José Antonio Zarzalejos-El Confidencial
Es duro que un huido de la Justicia tenga capacidad para determinar la suerte de la política del país y que un grupo ultranacionalista condicione un cambio en Andalucía que trascendería a España
Escribe Yascha Mounk en su conocido ensayo ‘El pueblo contra la democracia’ (editorial Paidós) que se está produciendo en Estados Unidos —y, por extensión, en los países occidentales— una “desconsolidación de la democracia” (páginas 105 y siguientes) y, como también argumenta Yuval Harari (’21 lecciones para el siglo XXI’, de Editorial Debate), el nacionalismo es una de las palancas del proceso iliberal que parece ir arrebatando, poco a poco, determinados logros de los sistemas democráticos-liberales que creíamos eran irreversibles. De hecho, ambos autores dedican amplios capítulos al renaciente nacionalismo radicalizado que regresa después de que en 1945, tras la II Guerra Mundial, se creyera un fenómeno superado.

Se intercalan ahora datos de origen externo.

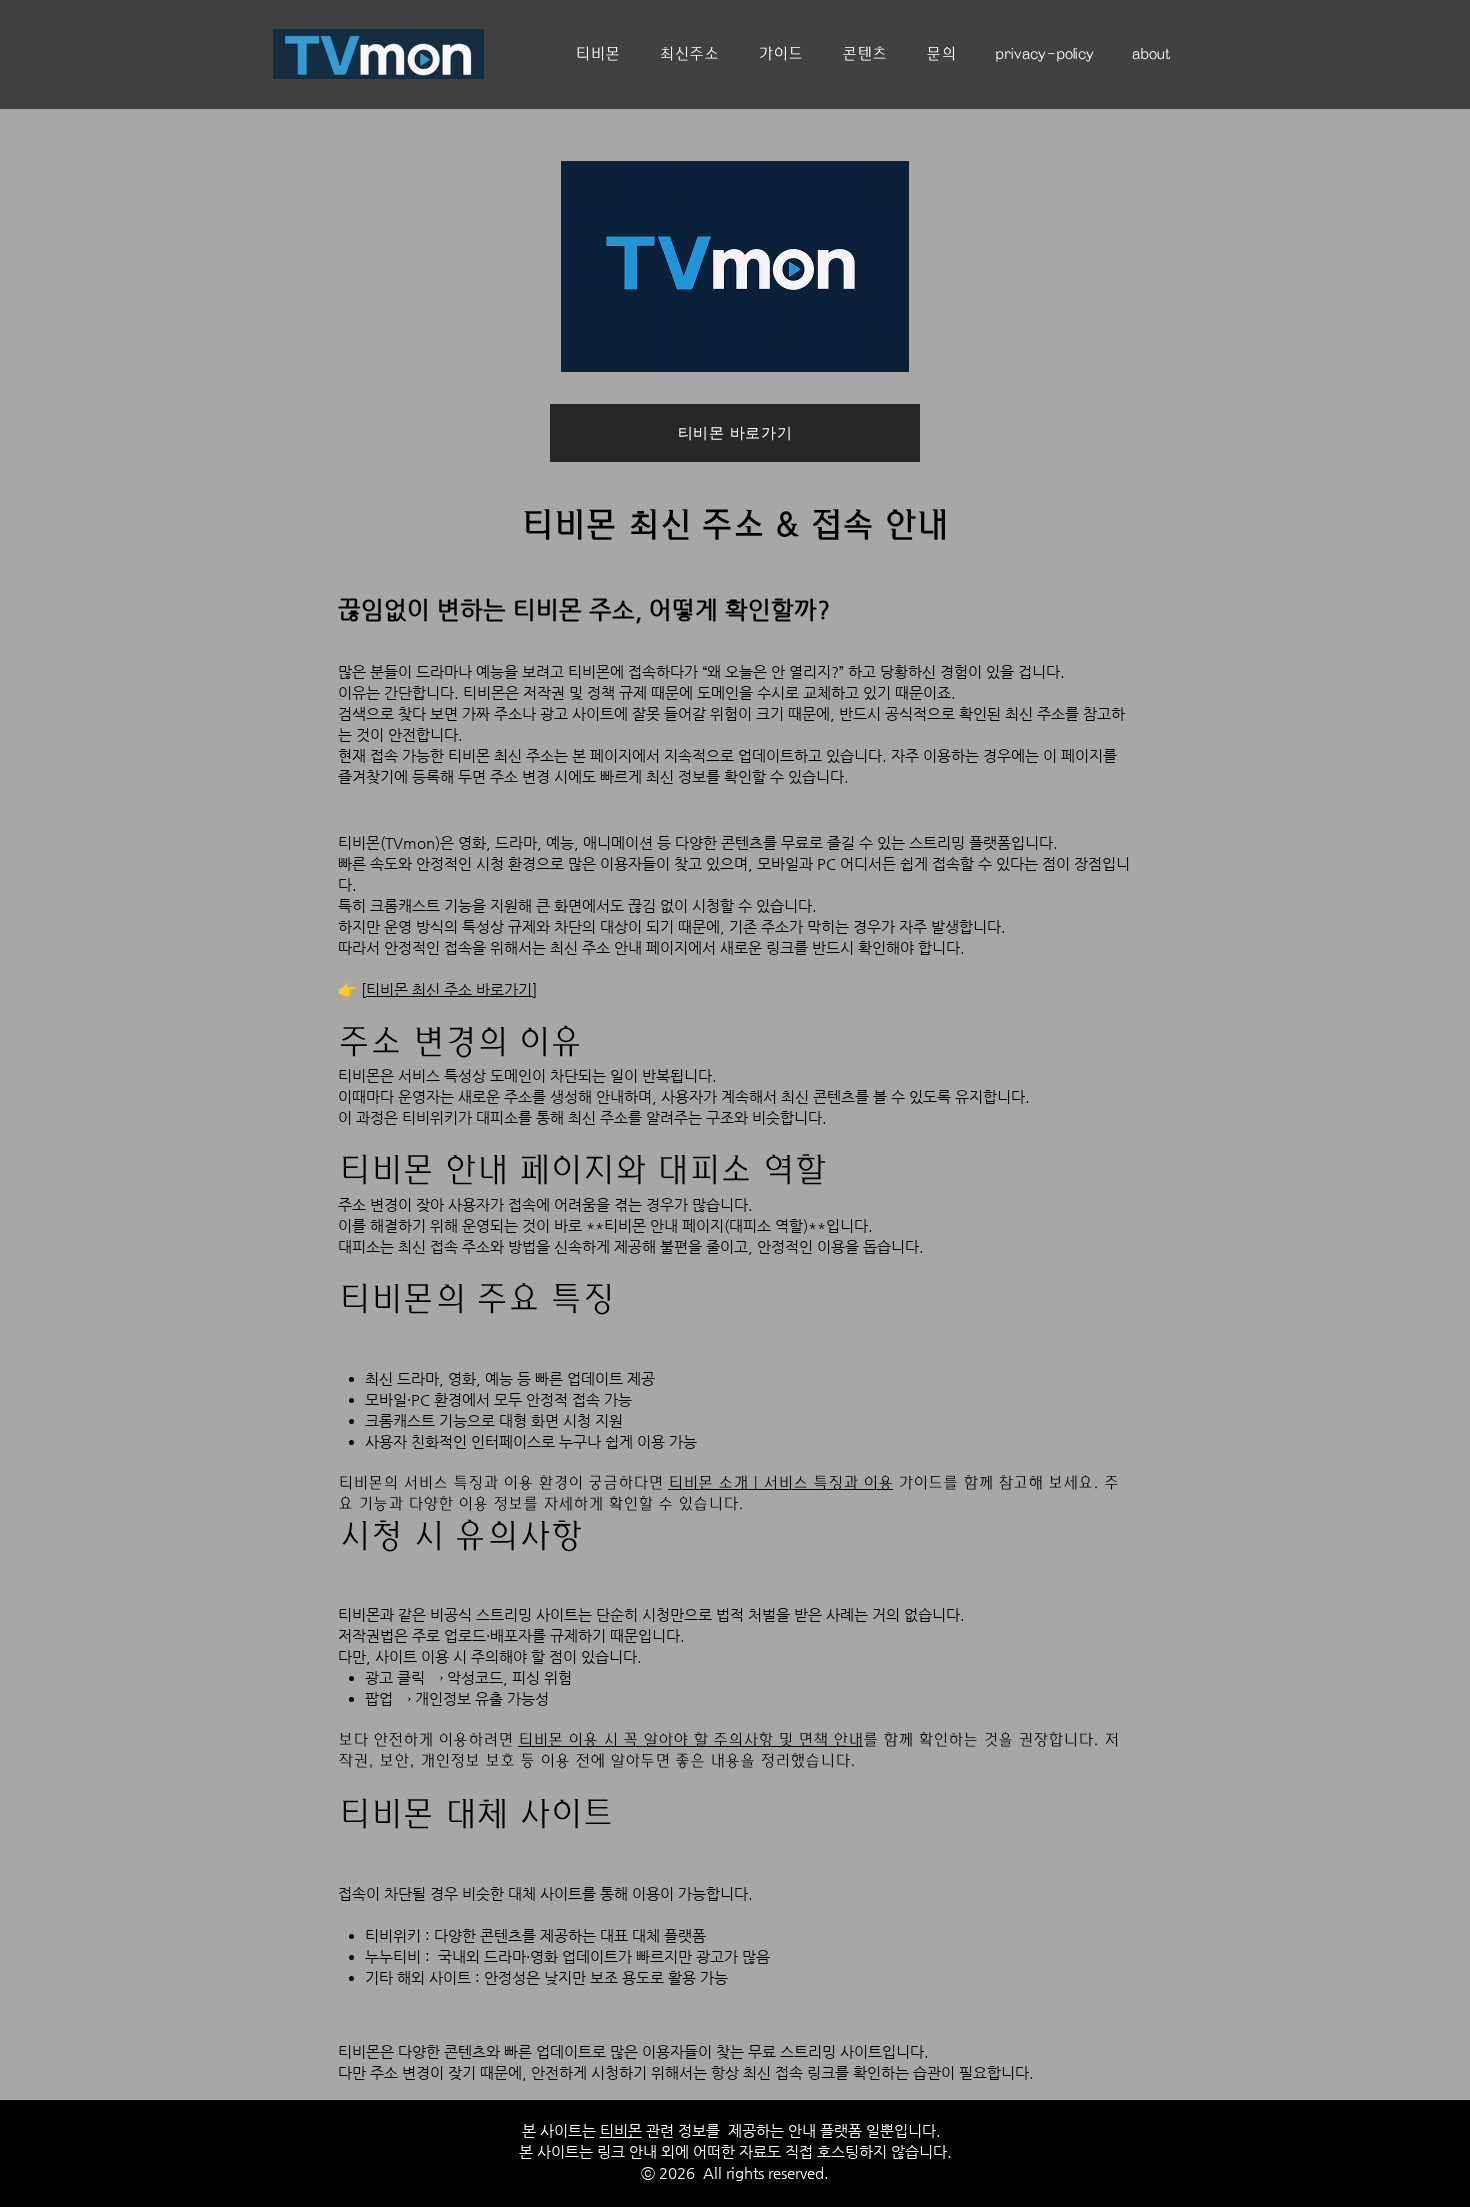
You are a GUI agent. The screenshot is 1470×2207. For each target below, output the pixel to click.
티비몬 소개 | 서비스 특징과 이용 (780, 1483)
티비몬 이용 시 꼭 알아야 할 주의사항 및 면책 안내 (690, 1740)
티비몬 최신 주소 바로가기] (451, 989)
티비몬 (569, 525)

La izquierda ha cometido enormes errores que están propiciando la consolidación de los populismos de derecha en USA, Hungría, Austria, Polonia, Italia… porque ha confundido el progresismo con las políticas de identidad, que han quebrado la ciudadanía como un concepto cohesivo y han apostado por lo políticamente correcto estableciendo las pautas de lo que debía decirse y lo que debía callarse y cuáles eran las actitudes democráticas y cuáles no. La derecha democrática, en vez de jugar sus bazas en el terreno de las ideas, ha recurrido mucho más a los sentimientos, obviando políticas de rectificación y permitiendo que réplicas extremistas las fagociten o disminuyan, tras jugar con ellas al apaciguamiento.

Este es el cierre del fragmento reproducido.